EXERCISE:
Can you copy out the lines from the one with "Click the refresh" up to and including the one with "Screen dimensions: 590x369 pos(552,61)", word for word and without the pictures?

INPUT ROWS:
# # # # # # #
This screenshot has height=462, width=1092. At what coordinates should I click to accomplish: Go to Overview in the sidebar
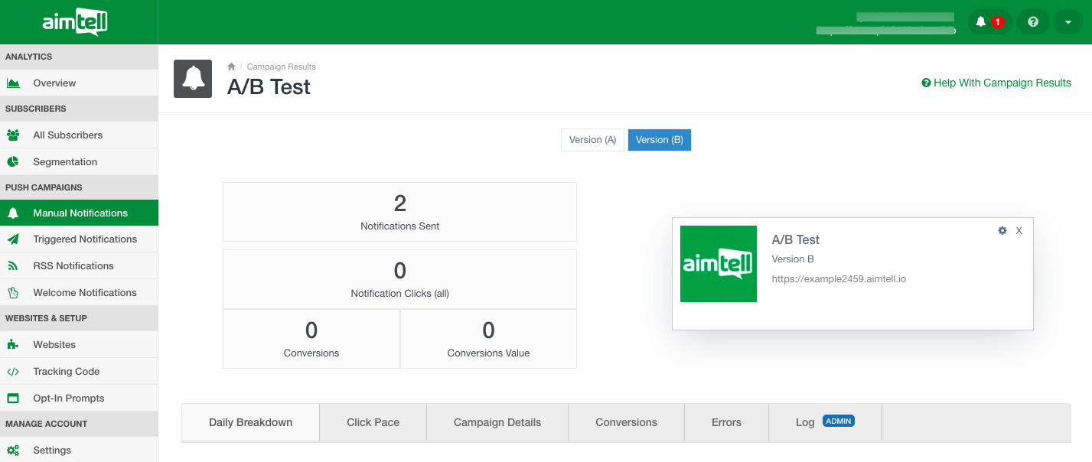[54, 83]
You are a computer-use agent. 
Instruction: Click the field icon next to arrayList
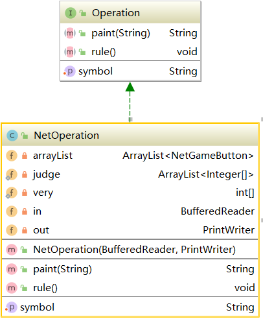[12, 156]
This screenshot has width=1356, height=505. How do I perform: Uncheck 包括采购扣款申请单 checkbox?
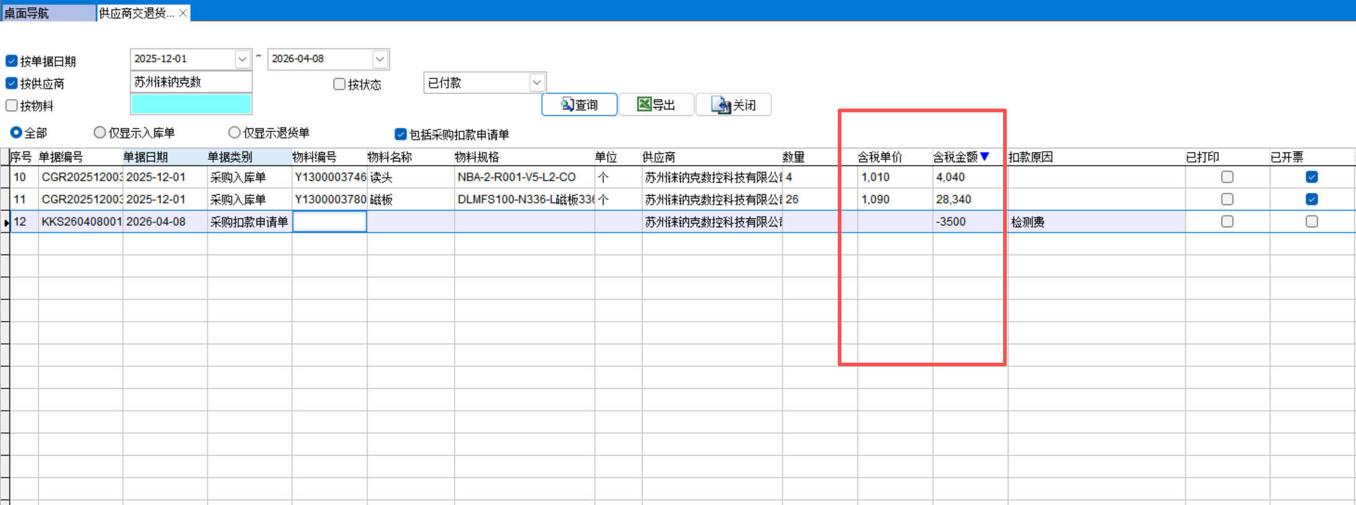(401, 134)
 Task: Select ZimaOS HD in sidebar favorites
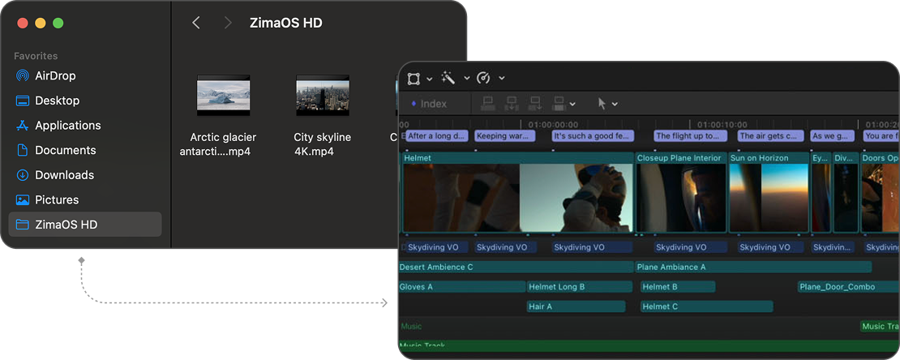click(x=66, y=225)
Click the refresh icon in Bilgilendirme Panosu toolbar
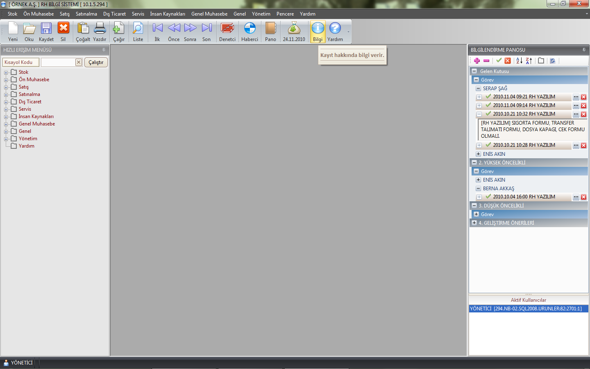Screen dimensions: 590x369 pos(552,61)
# # # # # # #
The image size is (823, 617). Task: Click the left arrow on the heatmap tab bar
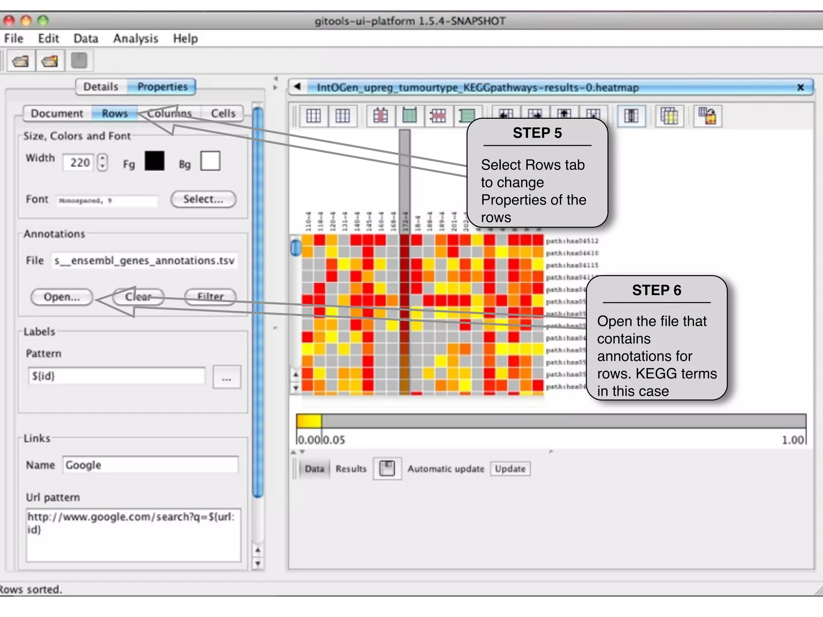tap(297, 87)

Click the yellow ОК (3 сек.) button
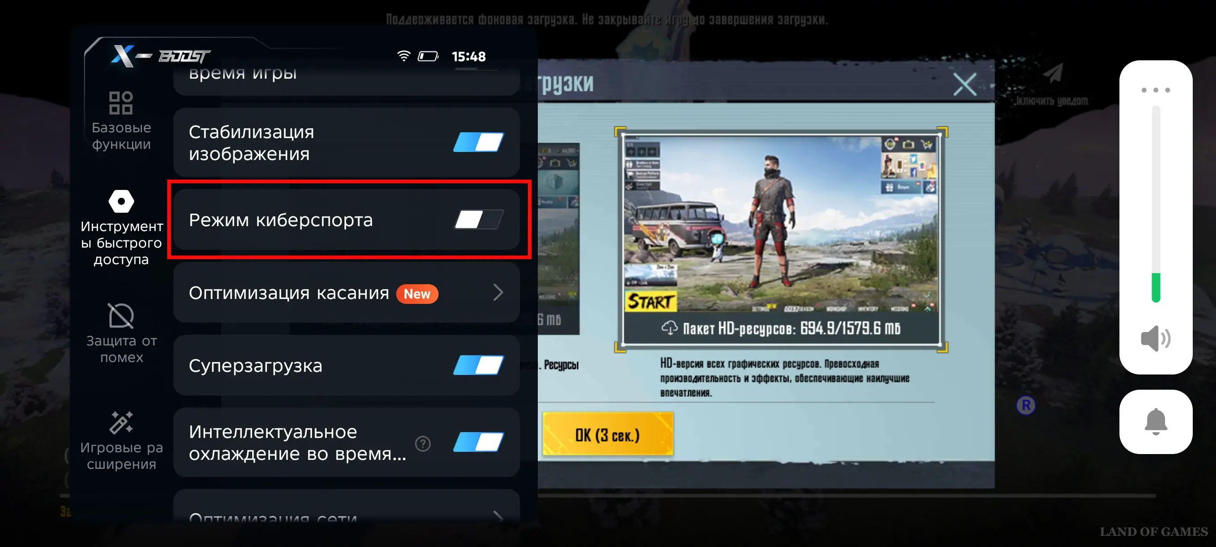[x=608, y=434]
# # # # # # #
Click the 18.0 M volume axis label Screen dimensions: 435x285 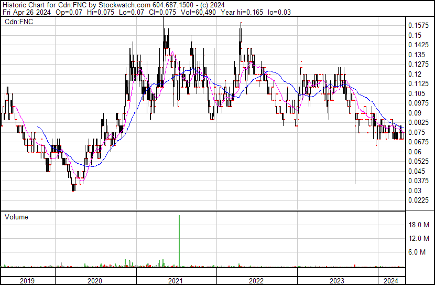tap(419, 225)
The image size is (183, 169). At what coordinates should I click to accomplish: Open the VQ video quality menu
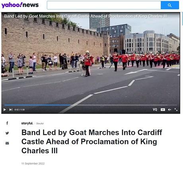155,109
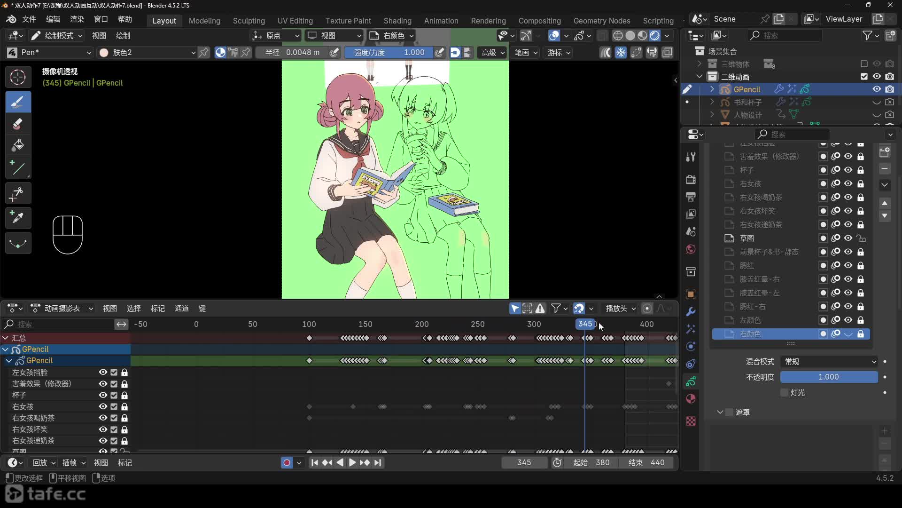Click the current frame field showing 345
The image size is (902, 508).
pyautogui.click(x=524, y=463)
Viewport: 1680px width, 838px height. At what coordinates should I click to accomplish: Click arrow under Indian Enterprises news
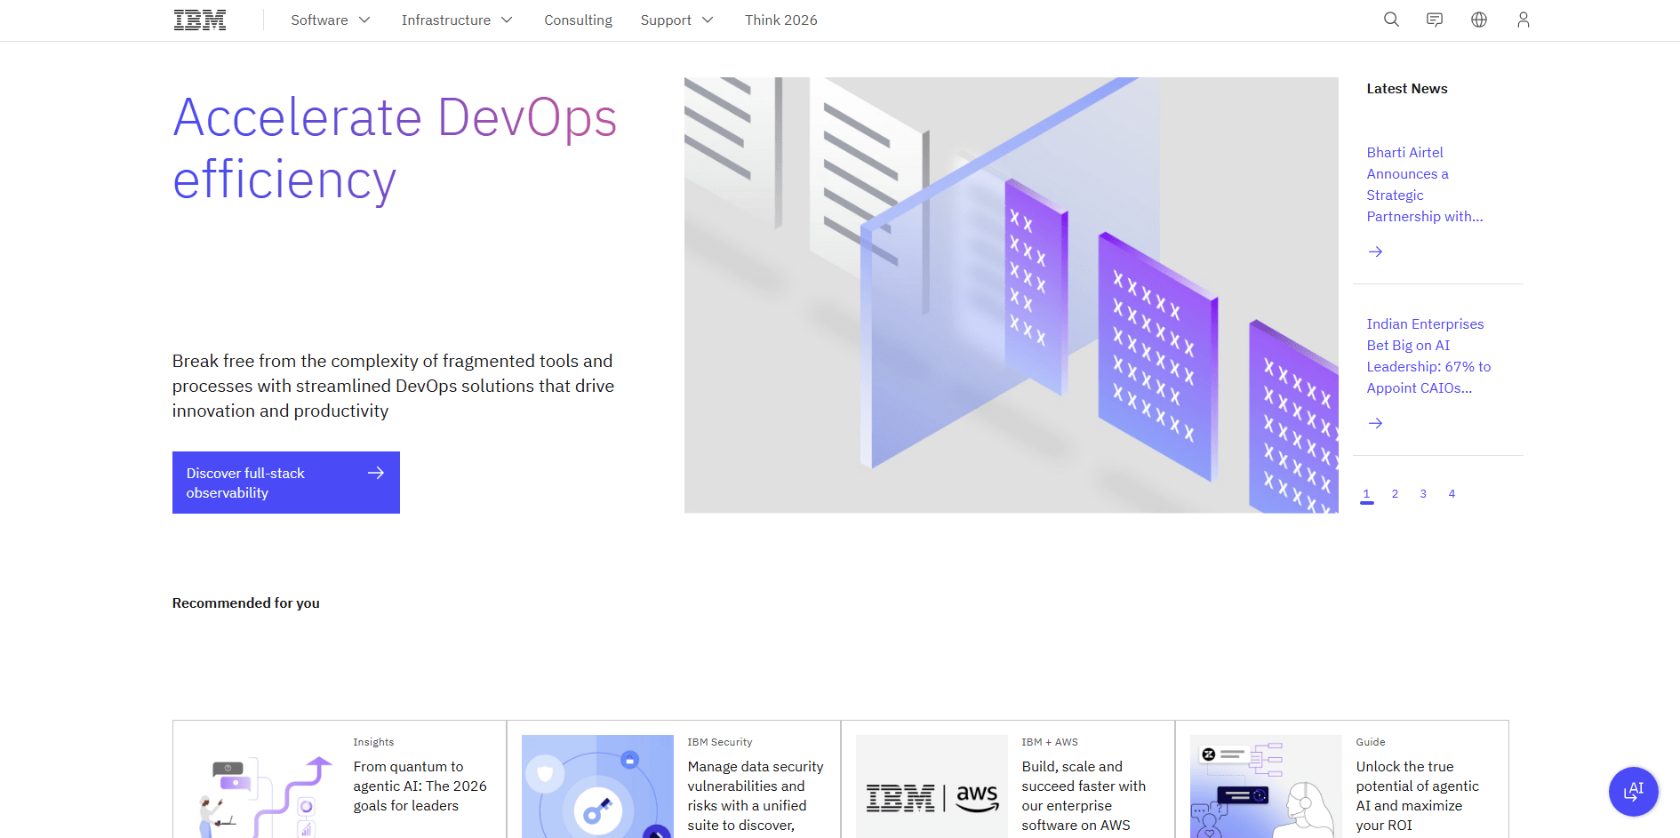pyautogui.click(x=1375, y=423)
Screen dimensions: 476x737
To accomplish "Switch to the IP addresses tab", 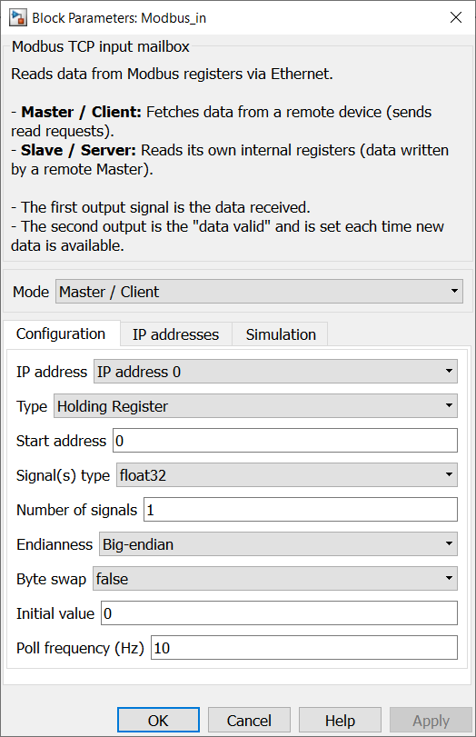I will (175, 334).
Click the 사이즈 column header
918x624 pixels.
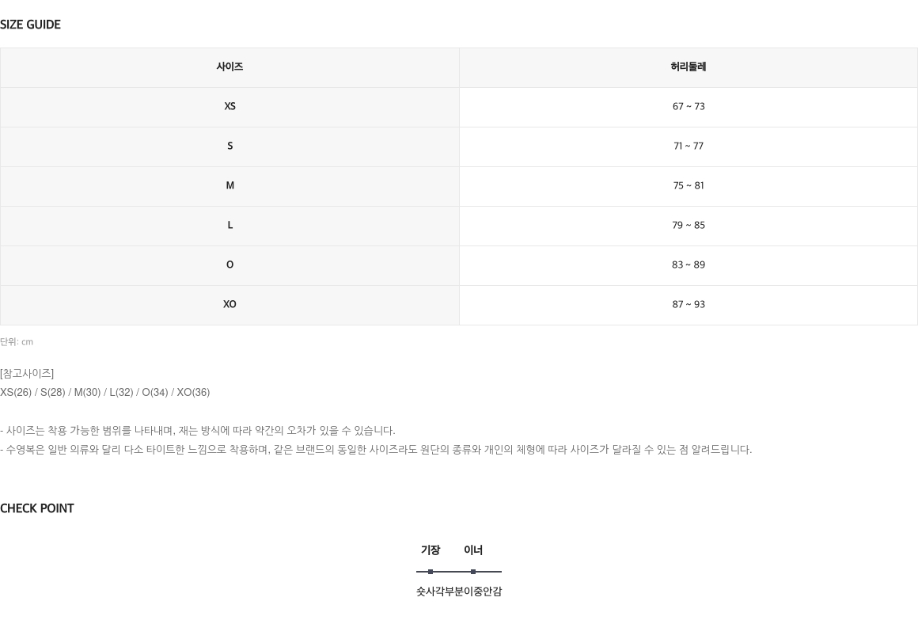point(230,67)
# # # # # # #
RESPONSE:
Click the refresh icon in Bilgilendirme Panosu toolbar
Screen dimensions: 590x369 pos(552,61)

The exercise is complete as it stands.